From H.245 tunneling to separate connection?

Chris Wayman Purvis cwp at ISDN-COMMS.CO.UK
Tue Aug 17 09:13:03 EDT 1999


More realistically:
Call transfer scenarios can happen where "transfer" functionality is provided
by a routing gatekeeper, meaning that the transferred endpoint A (the one
involved in both a pre-transfer call to B and a post-transfer call to C) does
not notice any change in terms of a new call coming up (this is permitted by
H.450.2 in circumstances where A does not speak H.450).  It will however see
(and take part in) fresh H.245 negotiations.
Now suppose A and B both support tunnelling and C doesn't, so the initial call
from A to be used tunnelling.  Post-transfer, either the call needs to switch
over to non-tunnelled H.245, or the gatekeeper gains a whole load of extra work
it really didn't want.

Chris

Pekka Pessi wrote:
>
> Paul Long <Plong at SMITHMICRO.COM> writes:
> >Why would an EP ever want to switch from H.245 tunneling to a separate H.245
> >connection?
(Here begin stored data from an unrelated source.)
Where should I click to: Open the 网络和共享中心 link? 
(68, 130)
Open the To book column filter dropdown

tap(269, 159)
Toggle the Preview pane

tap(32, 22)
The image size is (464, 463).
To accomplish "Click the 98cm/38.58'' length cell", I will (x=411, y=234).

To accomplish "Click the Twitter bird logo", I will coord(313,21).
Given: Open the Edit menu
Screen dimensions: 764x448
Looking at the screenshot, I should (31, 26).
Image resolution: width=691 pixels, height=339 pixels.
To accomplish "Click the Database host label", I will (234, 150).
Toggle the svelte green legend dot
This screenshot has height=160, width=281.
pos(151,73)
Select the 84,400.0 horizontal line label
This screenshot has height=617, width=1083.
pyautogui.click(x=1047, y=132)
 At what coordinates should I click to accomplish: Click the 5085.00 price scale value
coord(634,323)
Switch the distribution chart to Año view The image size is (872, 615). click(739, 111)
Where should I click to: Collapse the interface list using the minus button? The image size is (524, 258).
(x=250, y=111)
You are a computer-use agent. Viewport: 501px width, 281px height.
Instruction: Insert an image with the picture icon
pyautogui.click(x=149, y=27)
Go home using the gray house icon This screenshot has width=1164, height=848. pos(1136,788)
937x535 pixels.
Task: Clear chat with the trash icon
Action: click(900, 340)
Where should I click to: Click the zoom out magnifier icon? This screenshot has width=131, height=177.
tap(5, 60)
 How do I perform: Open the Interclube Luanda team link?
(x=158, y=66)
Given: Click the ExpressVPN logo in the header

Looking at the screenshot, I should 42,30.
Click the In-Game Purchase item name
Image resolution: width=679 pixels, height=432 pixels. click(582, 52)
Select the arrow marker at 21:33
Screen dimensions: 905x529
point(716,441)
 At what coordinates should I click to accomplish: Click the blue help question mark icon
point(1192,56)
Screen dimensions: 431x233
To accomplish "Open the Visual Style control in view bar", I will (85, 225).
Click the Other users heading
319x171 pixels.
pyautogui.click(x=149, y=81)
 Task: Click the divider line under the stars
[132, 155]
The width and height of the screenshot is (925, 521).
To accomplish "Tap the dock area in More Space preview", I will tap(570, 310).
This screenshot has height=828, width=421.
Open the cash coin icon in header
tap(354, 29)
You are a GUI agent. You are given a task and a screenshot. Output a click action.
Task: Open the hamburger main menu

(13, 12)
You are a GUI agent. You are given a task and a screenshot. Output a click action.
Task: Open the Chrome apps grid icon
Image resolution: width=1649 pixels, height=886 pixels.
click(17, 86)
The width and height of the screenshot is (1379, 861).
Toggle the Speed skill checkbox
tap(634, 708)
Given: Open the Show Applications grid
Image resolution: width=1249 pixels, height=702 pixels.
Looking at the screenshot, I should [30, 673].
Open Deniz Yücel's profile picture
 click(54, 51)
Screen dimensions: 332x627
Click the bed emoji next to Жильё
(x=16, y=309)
What possible use could there be in such a thing?
>
>         The H.245 might be handled by a different box than the Q.931?  I
>         think Paul Sijben from Lucent presented a scenario, where Q.931 was
>         handled by a MGC and H.245 by MG.  (He also presented quite many
>         reasons why nobody would really implement such a scenario.)  Another
>         possibility would be a distributed MC, where the Q.931 is handled by
>         one box and H.245 by other ones.